In 2023, for instance, Nigeria exported approximately $2.51 billion worth of goods to China, in stark contrast to imports from China, which stood at around $20 billion.

“To maximise the benefits of the swap agreement, Nigeria must boost its non-oil exports to China by adding value to the products through processing.

“In addition, Nigeria must be proactive and should use the arrangement to boost manufacturing and infrastructure, instead of importing more consumer goods. We must not import what we can produce”, he explained.

Despite the trade imbalance, the CBN governor emphasised that the Nigeria-China currency swap agreement holds considerable strategic value and continues to offer tangible advantages.

Among the notable benefits, Cardoso highlighted the reduction in transaction costs for Nigerian businesses trading with China. Before the implementation of the swap deal, he explained, Nigerian traders had to navigate complex, multi-layered currency conversions, which increased costs, introduced foreign exchange risks, and caused transaction delays.

“The currency swap agreement streamlines this currency conversion process by enabling settlements of trade in naira and renminbi directly. The deal has also reduced dependency on the dollar, having cut down the dependency by 39 per cent,” he said.

He added that the agreement provides an alternative settlement route, contributing to the country’s foreign exchange reserves by freeing up more U.S. dollars for other essential economic uses.

According to Cardoso, the swap deal enhances Nigeria’s credibility as a trading partner in the eyes of China and the global investment community. By reducing currency conversion inefficiencies and fostering seamless bilateral transactions, it improves investor confidence and could stimulate higher inflows of Foreign Direct Investment (FDI).

“This improved financial and trade integration with China can also unlock greater access to infrastructure development financing, positioning Nigeria as a more attractive destination for long-term investments,” he stated.

The agreement, he explained, also empowers Nigerian banks to issue renminbi Letters of Credit on behalf of importers, thereby facilitating smoother international trade with Chinese businesses. On the flip side, it allows Chinese investors and firms in Nigeria to transact in naira, eliminating the need for a third-party currency, typically the US dollar.

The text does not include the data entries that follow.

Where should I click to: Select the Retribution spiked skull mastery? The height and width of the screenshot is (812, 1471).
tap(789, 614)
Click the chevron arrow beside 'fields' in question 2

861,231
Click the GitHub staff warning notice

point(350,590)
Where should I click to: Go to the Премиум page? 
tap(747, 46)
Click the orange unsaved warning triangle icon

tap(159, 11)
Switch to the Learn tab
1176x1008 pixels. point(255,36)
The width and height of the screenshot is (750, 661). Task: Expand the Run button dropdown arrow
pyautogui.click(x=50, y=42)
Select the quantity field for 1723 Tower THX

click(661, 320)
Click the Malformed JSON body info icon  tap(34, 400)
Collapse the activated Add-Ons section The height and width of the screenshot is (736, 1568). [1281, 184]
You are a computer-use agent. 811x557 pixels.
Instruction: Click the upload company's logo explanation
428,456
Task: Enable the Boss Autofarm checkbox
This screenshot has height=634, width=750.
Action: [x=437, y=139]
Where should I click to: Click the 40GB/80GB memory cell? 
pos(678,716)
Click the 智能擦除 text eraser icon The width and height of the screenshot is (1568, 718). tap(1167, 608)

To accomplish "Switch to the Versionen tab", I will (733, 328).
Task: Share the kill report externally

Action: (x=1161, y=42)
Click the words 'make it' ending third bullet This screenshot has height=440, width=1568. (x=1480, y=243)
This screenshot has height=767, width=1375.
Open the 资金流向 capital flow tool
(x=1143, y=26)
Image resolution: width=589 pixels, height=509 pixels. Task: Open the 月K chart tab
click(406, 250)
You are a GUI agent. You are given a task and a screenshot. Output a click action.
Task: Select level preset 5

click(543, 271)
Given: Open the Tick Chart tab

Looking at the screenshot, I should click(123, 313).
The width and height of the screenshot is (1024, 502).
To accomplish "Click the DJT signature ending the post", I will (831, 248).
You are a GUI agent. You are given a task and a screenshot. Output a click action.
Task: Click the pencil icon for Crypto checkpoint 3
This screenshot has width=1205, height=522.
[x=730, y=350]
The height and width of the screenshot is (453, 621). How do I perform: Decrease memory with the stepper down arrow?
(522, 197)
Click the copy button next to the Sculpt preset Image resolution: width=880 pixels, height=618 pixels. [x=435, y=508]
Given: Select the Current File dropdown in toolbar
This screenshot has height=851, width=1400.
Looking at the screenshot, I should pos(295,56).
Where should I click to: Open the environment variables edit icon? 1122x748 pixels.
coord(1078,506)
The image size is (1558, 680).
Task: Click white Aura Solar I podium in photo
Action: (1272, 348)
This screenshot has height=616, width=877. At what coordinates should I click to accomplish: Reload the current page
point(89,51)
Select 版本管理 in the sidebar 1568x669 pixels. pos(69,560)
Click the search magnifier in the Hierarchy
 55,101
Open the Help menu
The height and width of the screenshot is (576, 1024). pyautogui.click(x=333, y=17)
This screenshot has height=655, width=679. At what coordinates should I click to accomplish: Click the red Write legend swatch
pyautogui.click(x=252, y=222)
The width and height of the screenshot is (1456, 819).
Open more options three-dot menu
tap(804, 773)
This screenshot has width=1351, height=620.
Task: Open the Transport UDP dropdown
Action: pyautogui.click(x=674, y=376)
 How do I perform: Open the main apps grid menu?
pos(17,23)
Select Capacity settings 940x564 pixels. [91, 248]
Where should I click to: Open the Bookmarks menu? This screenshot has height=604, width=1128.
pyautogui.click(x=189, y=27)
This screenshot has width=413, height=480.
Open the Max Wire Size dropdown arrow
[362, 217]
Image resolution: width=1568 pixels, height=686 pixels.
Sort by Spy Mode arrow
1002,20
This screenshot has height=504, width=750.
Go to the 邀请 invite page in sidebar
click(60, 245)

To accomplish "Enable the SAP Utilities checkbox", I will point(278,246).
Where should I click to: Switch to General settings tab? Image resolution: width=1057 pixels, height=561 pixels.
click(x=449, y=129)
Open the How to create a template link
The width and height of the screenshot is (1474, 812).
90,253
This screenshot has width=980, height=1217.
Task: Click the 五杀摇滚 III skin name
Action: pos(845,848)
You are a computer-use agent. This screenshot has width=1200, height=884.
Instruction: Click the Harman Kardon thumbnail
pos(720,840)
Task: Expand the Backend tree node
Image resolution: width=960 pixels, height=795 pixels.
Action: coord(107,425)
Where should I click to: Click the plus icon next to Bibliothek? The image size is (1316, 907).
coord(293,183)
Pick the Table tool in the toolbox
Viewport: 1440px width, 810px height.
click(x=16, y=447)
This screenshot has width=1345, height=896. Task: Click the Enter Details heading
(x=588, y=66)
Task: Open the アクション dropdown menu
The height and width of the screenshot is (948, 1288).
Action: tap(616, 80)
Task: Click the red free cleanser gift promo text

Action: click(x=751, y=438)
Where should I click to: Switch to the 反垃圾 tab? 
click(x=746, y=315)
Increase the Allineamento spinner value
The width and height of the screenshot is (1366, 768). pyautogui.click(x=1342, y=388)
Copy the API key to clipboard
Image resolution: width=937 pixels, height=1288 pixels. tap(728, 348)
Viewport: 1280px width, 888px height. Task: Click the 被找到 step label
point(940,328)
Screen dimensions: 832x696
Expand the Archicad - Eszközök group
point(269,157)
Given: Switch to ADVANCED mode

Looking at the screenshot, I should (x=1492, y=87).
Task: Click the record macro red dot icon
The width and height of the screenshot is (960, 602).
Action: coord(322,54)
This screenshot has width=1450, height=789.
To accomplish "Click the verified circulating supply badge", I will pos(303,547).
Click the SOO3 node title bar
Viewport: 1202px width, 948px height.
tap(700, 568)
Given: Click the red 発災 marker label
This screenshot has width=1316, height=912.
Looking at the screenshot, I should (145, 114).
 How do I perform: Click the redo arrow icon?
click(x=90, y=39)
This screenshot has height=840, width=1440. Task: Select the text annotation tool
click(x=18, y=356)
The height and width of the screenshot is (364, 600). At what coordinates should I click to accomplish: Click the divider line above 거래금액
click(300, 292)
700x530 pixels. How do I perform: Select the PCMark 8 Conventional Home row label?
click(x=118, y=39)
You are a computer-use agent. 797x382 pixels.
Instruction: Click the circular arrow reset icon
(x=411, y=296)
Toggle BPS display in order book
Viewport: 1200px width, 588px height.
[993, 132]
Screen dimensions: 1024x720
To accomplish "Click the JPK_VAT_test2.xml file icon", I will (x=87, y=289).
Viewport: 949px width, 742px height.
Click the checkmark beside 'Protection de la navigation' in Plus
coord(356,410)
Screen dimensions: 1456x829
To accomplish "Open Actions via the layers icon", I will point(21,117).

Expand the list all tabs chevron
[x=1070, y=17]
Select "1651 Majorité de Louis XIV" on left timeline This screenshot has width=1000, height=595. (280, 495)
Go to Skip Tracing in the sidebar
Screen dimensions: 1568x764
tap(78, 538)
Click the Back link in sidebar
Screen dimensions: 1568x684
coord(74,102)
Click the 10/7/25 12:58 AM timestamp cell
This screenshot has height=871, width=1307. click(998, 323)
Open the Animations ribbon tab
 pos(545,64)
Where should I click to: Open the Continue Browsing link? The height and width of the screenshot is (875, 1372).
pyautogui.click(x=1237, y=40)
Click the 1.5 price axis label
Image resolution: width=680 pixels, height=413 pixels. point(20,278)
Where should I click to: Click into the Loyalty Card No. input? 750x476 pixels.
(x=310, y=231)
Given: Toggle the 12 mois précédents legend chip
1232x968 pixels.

“The agreement was designed to eliminate third-party currency, thereby reducing pressure on dollar reserves, transaction costs, foreign exchange risks, and the turnaround time for trade settlements,” Cardoso noted.

He further emphasised that the swap deal also provides a framework for enhanced regulatory cooperation between Nigeria and China, particularly in areas such as money laundering prevention, financial transparency, and the mitigation of illicit financial flows.

Earlier, in his welcome address, MARAN President, Mr. Godfrey Bivbere, said the association convened the forum in fulfillment of its role as a watchdog of the economy, consistently offering critical analysis and facilitating dialogue on key national economic issues.

According to him, “The Nigeria-China swap deal needs critical examination given the increasing debt burden and Nigeria’s substantial debt to China, as well as other concerns raised by Nigerians.”

“We are aware of the prevailing sentiment among Nigerians, a degree of pessimism regarding the potential negative aspects of this trade relationship and the implications of the currency swap for our economy,” he added.